De estas dos instituciones que son las que en definitiva encarnan y simbolizan en el imaginario colectivo a la Justicia, la de mayor solera, el Tribunal Supremo, tiene ahora una imagen pública particularmente dañada. De entrada esto puede sorprender dado que precisamente en estos últimos tiempos ha logrado ir quebrando su tópica fama de lentitud y parsimonia tras aumentar de forma significativa su eficacia resolutoria. Pero es que la más que probable causa de su descrédito se encuentra en otro lado, en algo aún no del todo olvidado: el caso Garzón. Porque -recuérdese-un 61% de los españoles concluyó que la condena a 11 años de inhabilitación fue por de una persecución personal. Eso dio lugar a que un 62% dijera que, tras este asunto, su opinión sobre el más alto tribunal había empeorado (solo mejoró para un 13%). Conviene advertir que la evaluación pública de la trayectoria del juez Garzón era y es claramente controvertida: son tantos los españoles que dicen haber estado, en general, de acuerdo, con sus actuaciones como los que dicen haber estado usualmente en desacuerdo con ellas (en torno al 40% en ambos casos). La negativa evaluación ciudadana de dicha sentencia condenatoria no puede así ser atribuida sin más a un impulso de generalizada simpatía popular hacia el condenado; más bien parece reflejar algo muy preocupante: la mayoritaria sensación ciudadana de haber asistido más a un ajuste personal de cuentas (perpetrado además por nuestra más alta instancia judicial) que a un acto de justicia desapasionado y objetivo.

En cuanto al Consejo General del Poder Judicial, lleva meses varado en un profundo descrédito social. El el 73% de los españoles cree que este órgano, constitucionalmente encargado de gestionar de forma independiente y objetiva la carrera profesional de los jueces, ha decidido en la práctica los nombramientos de cargos judiciales por criterios ideológicos o por puro amiguismo. Cuesta imaginar una descalificación de un órgano estatal más deletérea. Se entiende así que una similar mayoría absoluta ciudadana (el 72%) concluya que la forma en que está organizada la gestión de nuestra Justicia necesita una reforma urgente y profunda. Por añadidura, el triste estrambote que a la actual etapa del CGPJ ha supuesto el caso Dívar no ha contribuido precisamente a desembarrancar su pésima imagen pública.

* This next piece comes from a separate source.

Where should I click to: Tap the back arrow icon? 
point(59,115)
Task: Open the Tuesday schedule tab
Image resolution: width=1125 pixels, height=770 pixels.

En espera del urgente remedio para la carencia de crédito social de los dos pilares institucionales de la Justicia (su órgano de gobierno y su máximo tribunal), resulta llamativo constatar que los españoles sigan percibiendo luz al final del túnel. Ocurre algo admirable: ahora, y al igual que en los últimos veinte años, dos de cada tres españoles siguen pensando que con todos sus defectos, insuficiencias e imperfecciones la Justicia representa la instancia última que garantiza los derechos y libertades de los ciudadanos. Sin duda, un claro reconocimiento a la labor cotidiana, con sus altibajos, de los cinco millares de jueces que son los que, aunque in extremis, salvan la cara a la Justicia. ¡Qué no pensaría de esta la ciudadanía si percibiera que quienes la simbolizan, representan y gestionan lo hacen con celo desinteresado, con independencia y con altura de miras!